CommonCrawl code

192 views
Skip to first unread message

yu...@academia.edu

unread,
Mar 21, 2017, 12:47:41 AM3/21/17
to Common Crawl
Where can I find the code for CCBot as it runs in production? Earlier today CCBot was crawling www.academia.edu and we had a weird stream of errors on our side: it looked like CCBot hit a rarely used codepath that we are still trying to track down. We blocked the bot temporarily so that the alerts would stop, but we would prefer to fix the actual bug. Since we don't control when the bot hits our site, and since we don't save the full bytestream of all the requests that hit our site, the problem is proving tricky to isolate. 

Greg Lindahl

unread,
Mar 21, 2017, 12:55:10 AM3/21/17
to common...@googlegroups.com
You can use tcpdump to make a pcap file lasting for a few 10s of
seconds, and it should contain several complete requests and
responses. It's a good capability to have when it's not CCBot running
into the bug :-)

-- greg
> --
> You received this message because you are subscribed to the Google Groups "Common Crawl" group.
> To unsubscribe from this group and stop receiving emails from it, send an email to common-crawl...@googlegroups.com.
> To post to this group, send email to common...@googlegroups.com.

## WRITTEN INSTRUCTION
Please carry on the forum thread about CCBot's crawl errors on www.academia.edu from the point where it stops.

## COLLECTED DATA
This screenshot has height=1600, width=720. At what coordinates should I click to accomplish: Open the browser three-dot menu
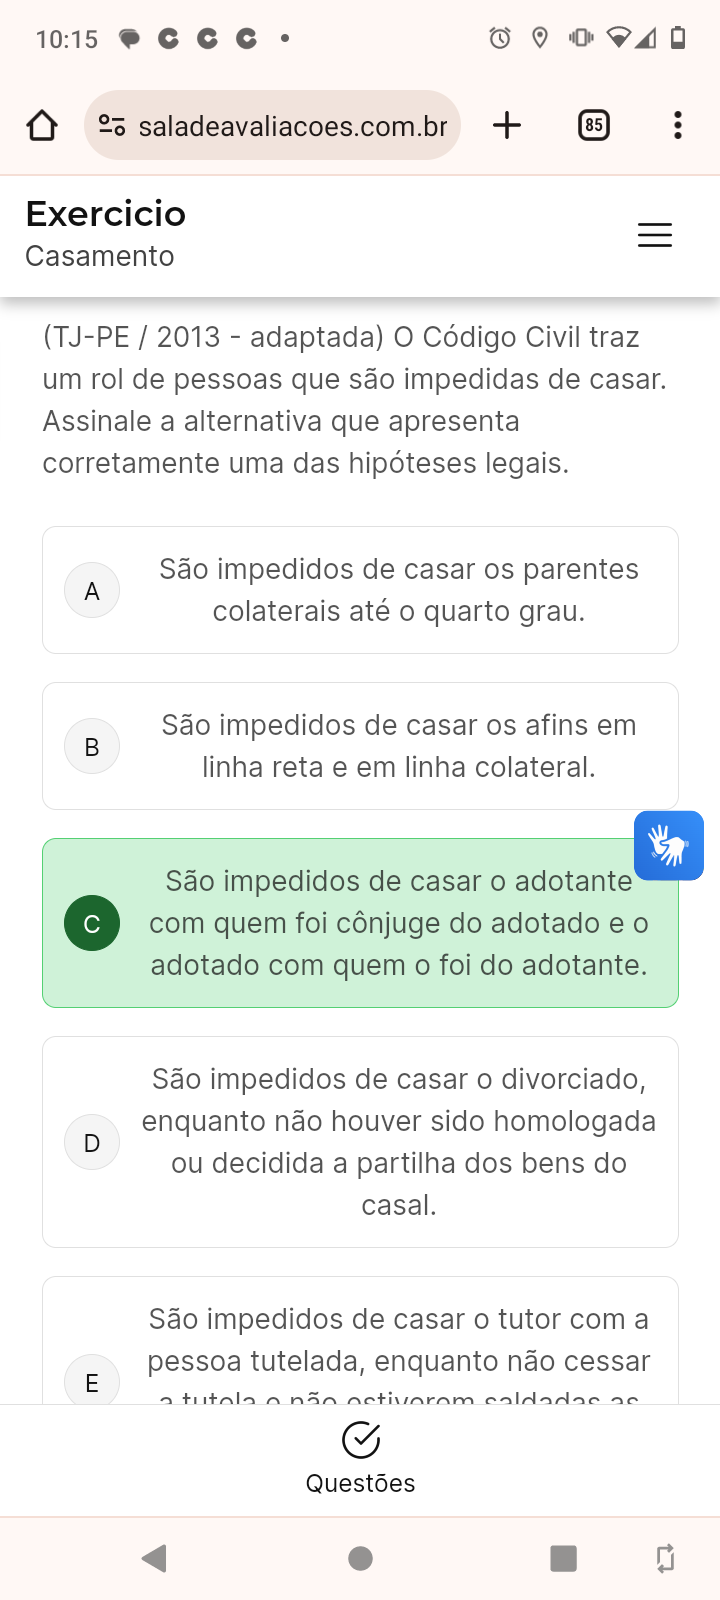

## OUTPUT BELOW
> Visit this group at https://groups.google.com/group/common-crawl.
> For more options, visit https://groups.google.com/d/optout.

Yuri Niyazov

unread,
Mar 21, 2017, 1:11:40 AM3/21/17
to common...@googlegroups.com
Yes, my issue isn't that I don't know how to capture traffic; my issue is that we don't by default capture all traffic, and I don't know how to force CCBot to recrawl my site on-demand so that I can turn on the traffic capture when I am expecting the bug to reoccur. 

On Mon, Mar 20, 2017 at 9:55 PM, Greg Lindahl <lin...@pbm.com> wrote:
You can use tcpdump to make a pcap file lasting for a few 10s of
seconds, and it should contain several complete requests and
responses. It's a good capability to have when it's not CCBot running
into the bug :-)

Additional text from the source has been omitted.